In the August Coordinator’s column, I mentioned the famed paddler Verlen Kruger. Verlen is in the Guinness book of world records as one who has paddled more miles than anyone. Verlen has paddled more than 100,000 miles, impressive considering he did not start paddling until the age of 41.

Verlen died at the age of 82 so he spent half his life in a canoe. Verlen was also the designer of the Kruger canoe, CPA member Greg Welker paddles a Kruger canoe.
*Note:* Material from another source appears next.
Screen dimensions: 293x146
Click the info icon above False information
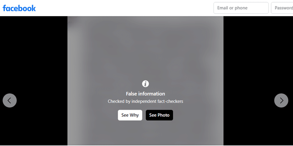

Over a four-year period in the early 80’s, Verlen and his son-in -law, Steve Landick (a former Navy seal) paddled what they dubbed the ultimate canoe challenge—a 28,000- mile canoe trip.

The ultimate canoe challenge began in spring of 1980 when they launched near Red Rock, Montana paddling down the Missouri River to Saint Louis, then paddling up the Illinois River to Lake Michigan, around the Great Lakes, down the Saint Lawrence to the Atlantic Ocean, down the coast of the Atlantic to Miami, Florida, reaching Miami on December 25th.

They covered 8,115 miles in their first year, but they were not through since they left Miami the following day paddling around the Gulf of Mexico to the mouth of the Mississippi River near Empire, Louisiana.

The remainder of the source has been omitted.